Real-Time Gait Adaptation for Quadrupeds using Model Predictive Control and Reinforcement Learning

Published 23 Oct 2025 in cs.RO and cs.AI | (2510.20706v2)

Abstract: Model-free reinforcement learning (RL) has enabled adaptable and agile quadruped locomotion; however, policies often converge to a single gait, leading to suboptimal performance. Traditionally, Model Predictive Control (MPC) has been extensively used to obtain task-specific optimal policies but lacks the ability to adapt to varying environments. To address these limitations, we propose an optimization framework for real-time gait adaptation in a continuous gait space, combining the Model Predictive Path Integral (MPPI) algorithm with a Dreamer module to produce adaptive and optimal policies for quadruped locomotion. At each time step, MPPI jointly optimizes the actions and gait variables using a learned Dreamer reward that promotes velocity tracking, energy efficiency, stability, and smooth transitions, while penalizing abrupt gait changes. A learned value function is incorporated as terminal reward, extending the formulation to an infinite-horizon planner. We evaluate our framework in simulation on the Unitree Go1, demonstrating an average reduction of up to 36.48 % in energy consumption across varying target speeds, while maintaining accurate tracking and adaptive, task-appropriate gaits.

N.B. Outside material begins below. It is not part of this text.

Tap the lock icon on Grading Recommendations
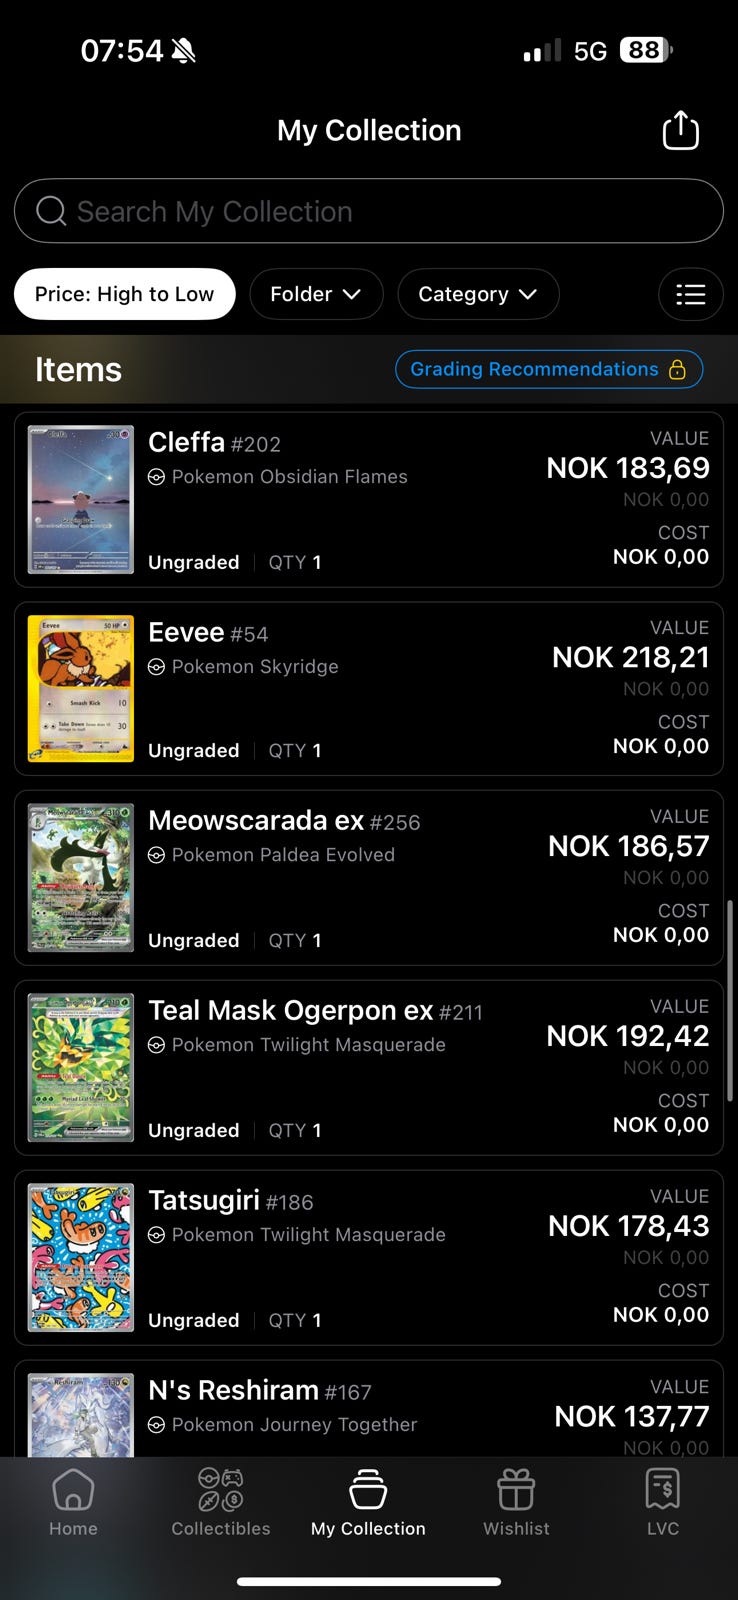The width and height of the screenshot is (738, 1600). point(677,370)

Abstract PDF Upgrade to Chat

Summary

The paper presents a unified framework that combines MPPI control with a Dreamer module trained via reinforcement learning to enable continuous, real-time gait adaptation.
The proposed method achieves up to a 36.48% reduction in energy consumption compared to fixed-gait policies by jointly optimizing control actions and gait parameters.
The framework ensures smooth transitions and robust performance through infinite-horizon planning over continuous gait spaces, demonstrating its potential for practical quadruped deployment.

Real-Time Gait Adaptation for Quadrupeds using Model Predictive Control and Reinforcement Learning

Introduction and Motivation

Quadrupedal locomotion in robotics has traditionally relied on either model-based control (e.g., MPC) with fixed, pre-specified gait libraries or model-free RL approaches that tend to converge to a single dominant gait. Both paradigms exhibit limitations: MPC lacks adaptability to changing environments and task demands, while RL struggles to produce diverse, stable gaits and seamless transitions. The paper introduces a unified framework that leverages Model Predictive Path Integral (MPPI) control, guided by a Dreamer module trained via RL, to enable real-time, continuous optimization of both control actions and gait parameters. This approach aims to achieve adaptive, energy-efficient, and robust locomotion by integrating learned dynamics, reward, and value functions into the planning process.

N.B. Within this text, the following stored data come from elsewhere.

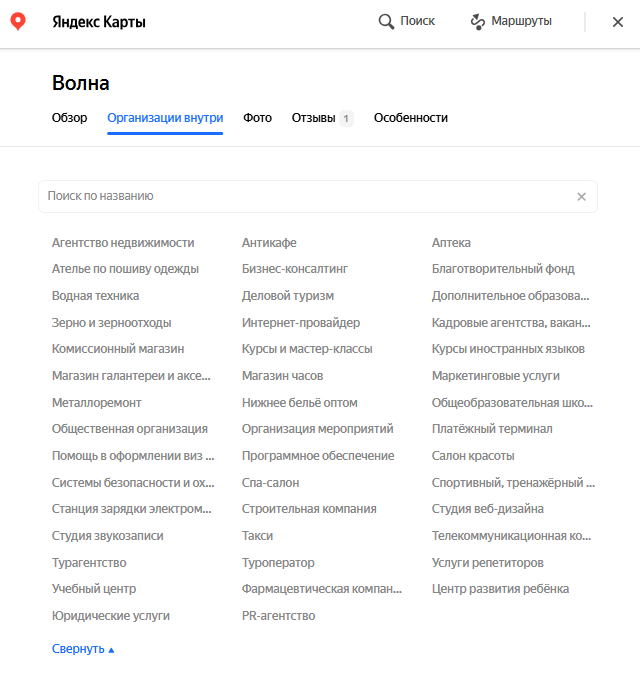Select the Аптека category
This screenshot has width=640, height=685.
(x=451, y=243)
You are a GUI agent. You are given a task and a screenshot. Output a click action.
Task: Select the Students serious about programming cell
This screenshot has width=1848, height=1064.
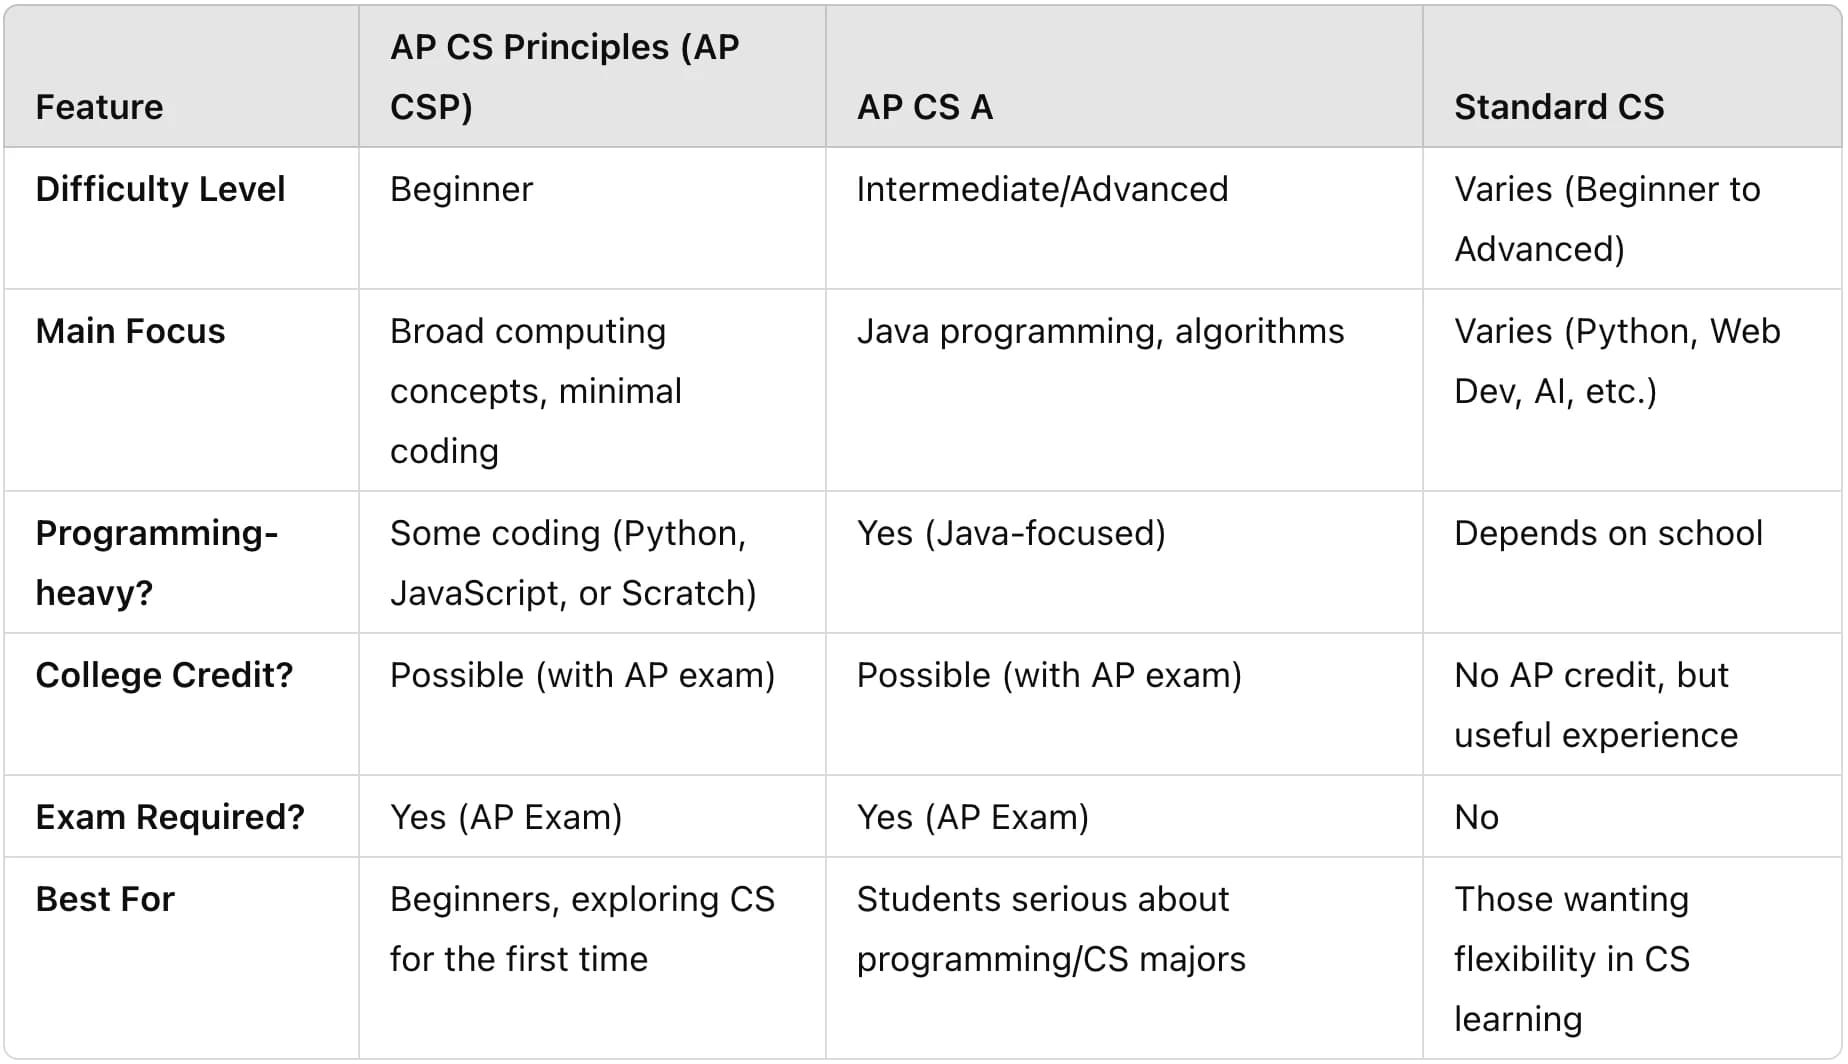coord(1050,929)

Figure 1: Conventional approaches (left) rely on discrete gait switching with predefined libraries. The proposed framework (right) performs joint optimization over actions and continuous gait parameters using learned dynamics and a reward-based planner.

Framework Architecture and Training Pipeline

The system models quadruped locomotion as an infinite-horizon discounted POMDP, with the Dreamer module learning latent dynamics, reward, and value functions from observation histories. The RL policy is trained using PPO, conditioned on gait parameters, and the Dreamer module is trained in parallel to provide all components required for deployment-time planning. The observation space includes joint positions, velocities, timing references, commanded gait, projected gravity, and previous actions. The action space consists of joint-angle perturbations applied to nominal joint angles, processed through an actuator network.

Figure 2: Overview of the training pipeline: the Dreamer module learns latent dynamics, reward, and value functions from observation histories, while the expert actor is trained using supervised signals from Dreamer outputs.

The reward structure during training combines velocity tracking, energy efficiency, angular velocity minimization, action continuity, and gait continuity, with additional penalties for actor divergence and abrupt gait changes during deployment. The Dreamer module provides a cloned policy for warm-starting MPPI, a learned dynamics model, a generalized reward model, and a value function for infinite-horizon planning.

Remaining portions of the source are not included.